• _Click-target listing_:
-*-*-

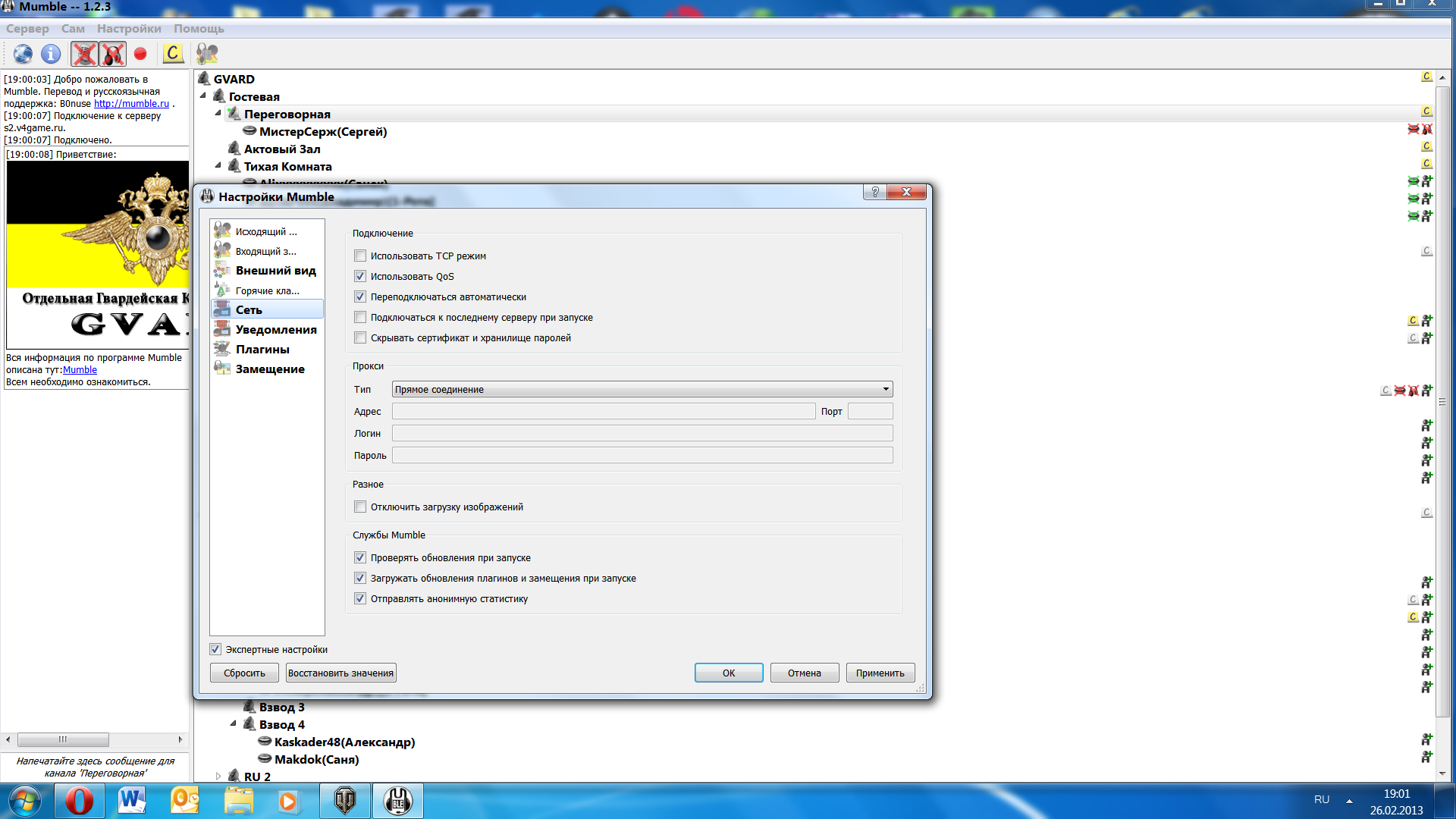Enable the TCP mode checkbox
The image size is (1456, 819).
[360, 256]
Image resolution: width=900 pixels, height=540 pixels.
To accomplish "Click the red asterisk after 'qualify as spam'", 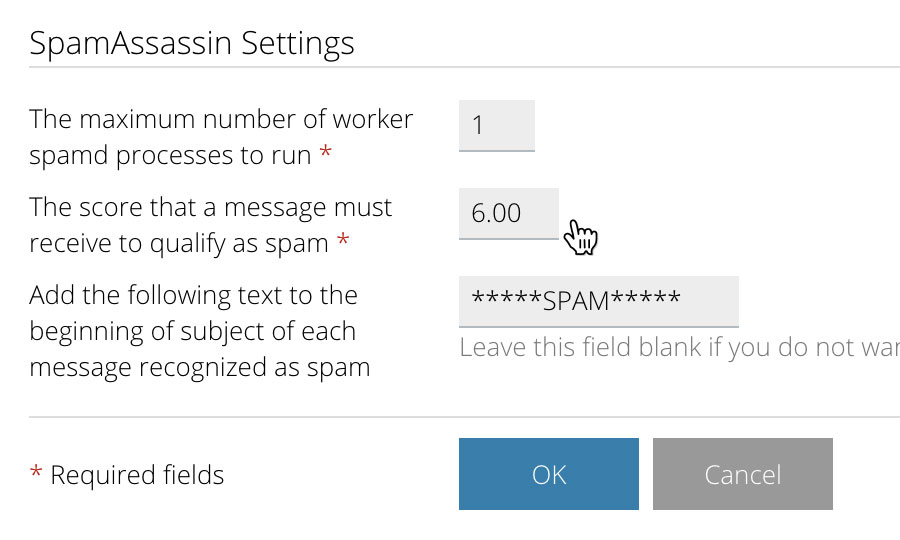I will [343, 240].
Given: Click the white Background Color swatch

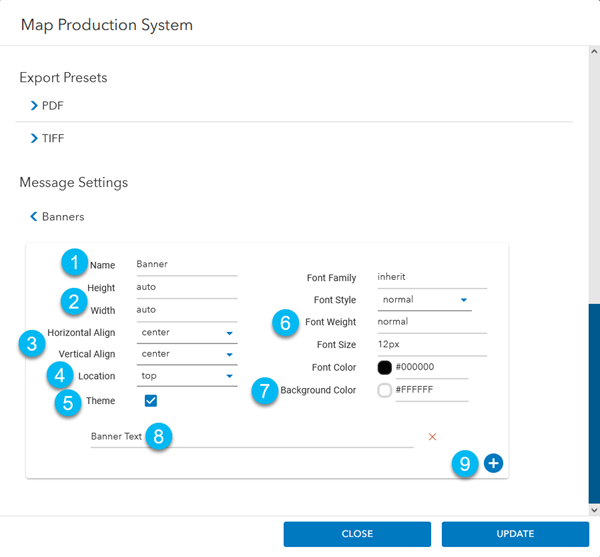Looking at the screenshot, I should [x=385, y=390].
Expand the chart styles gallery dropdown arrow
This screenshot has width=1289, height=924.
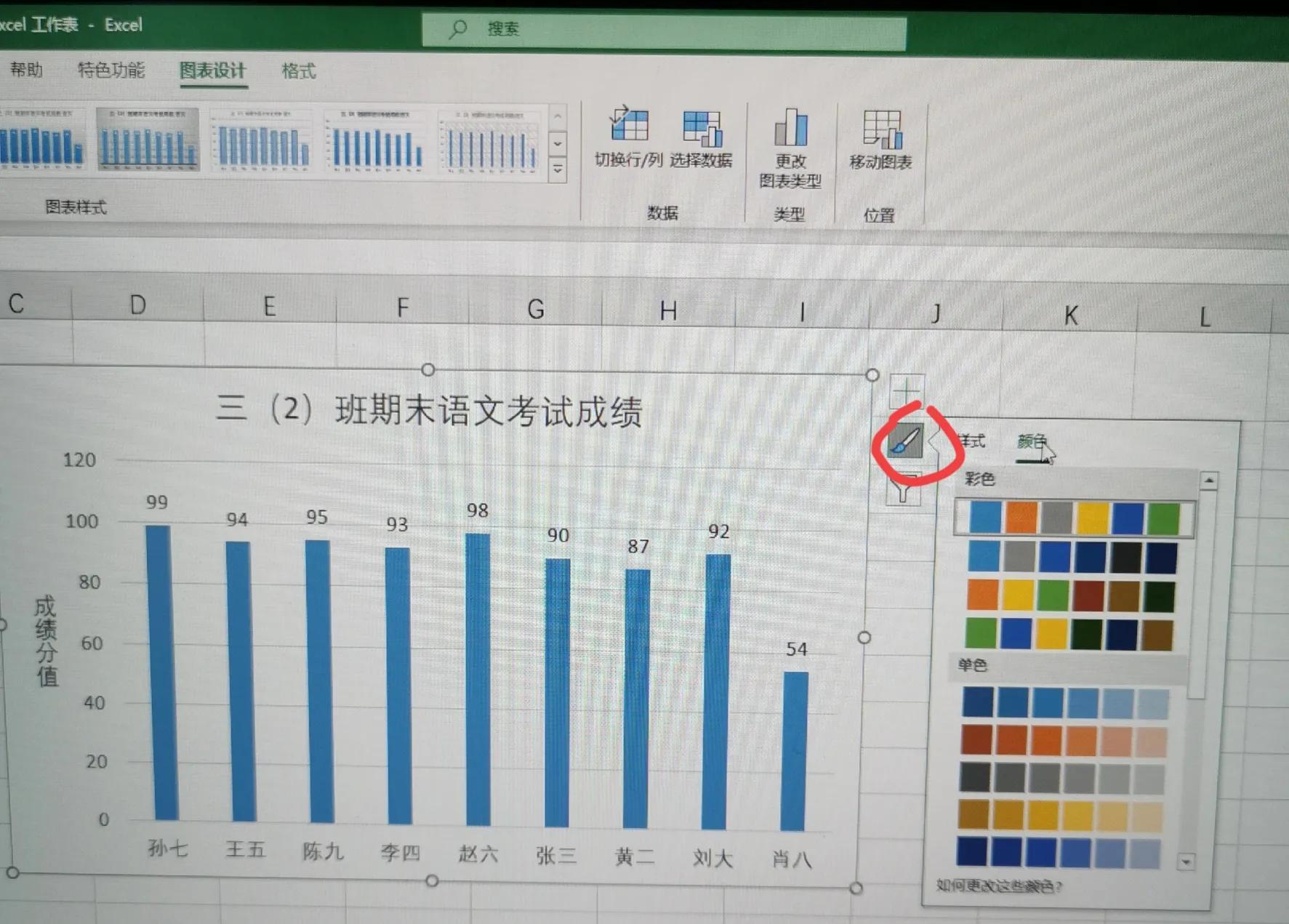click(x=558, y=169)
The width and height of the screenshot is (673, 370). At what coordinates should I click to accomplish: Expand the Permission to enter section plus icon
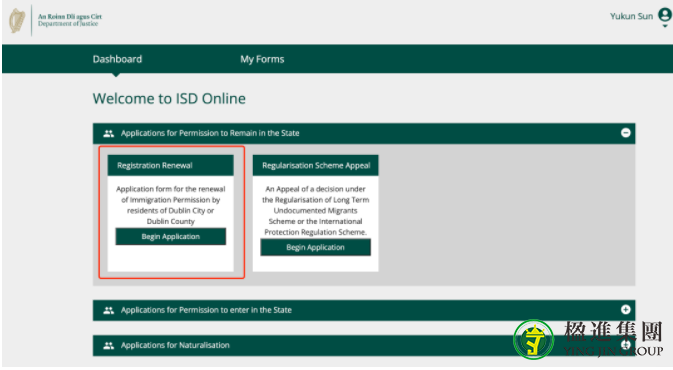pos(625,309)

-*-*-

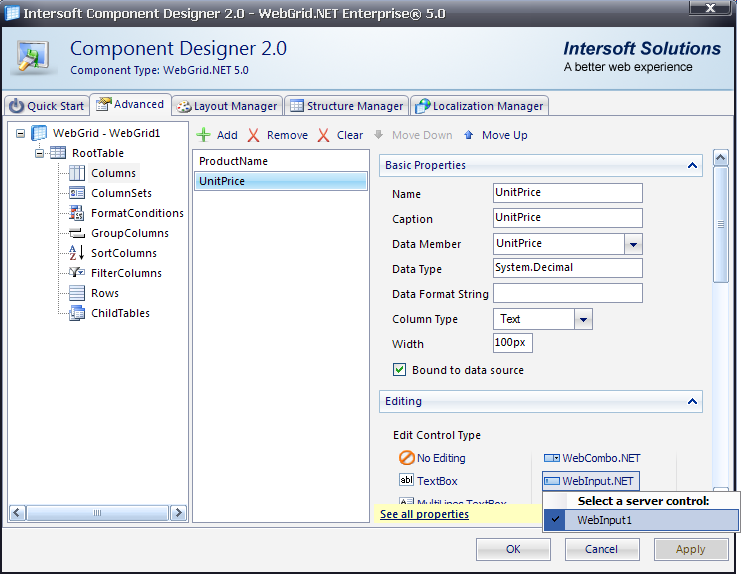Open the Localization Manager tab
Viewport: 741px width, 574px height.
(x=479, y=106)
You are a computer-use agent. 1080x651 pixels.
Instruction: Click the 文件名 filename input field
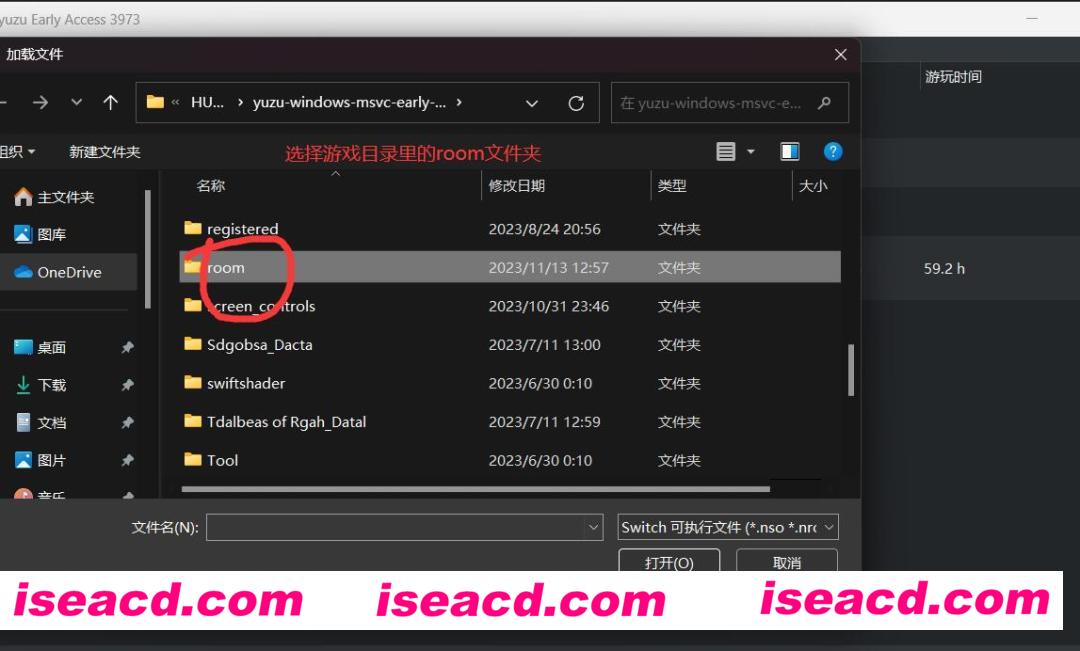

-*-*-

• _Direction_: Please reproduce the listing word for word, starting with the line containing "Given: Click the" and going on through the line containing "pos(625,309)", leaving out the pictures.

• _Full response_:
Given: Click the white Background Color swatch

Looking at the screenshot, I should [x=385, y=390].
Expand the chart styles gallery dropdown arrow
This screenshot has width=1289, height=924.
click(x=558, y=169)
The width and height of the screenshot is (673, 370). At what coordinates should I click to accomplish: Expand the Permission to enter section plus icon
pos(625,309)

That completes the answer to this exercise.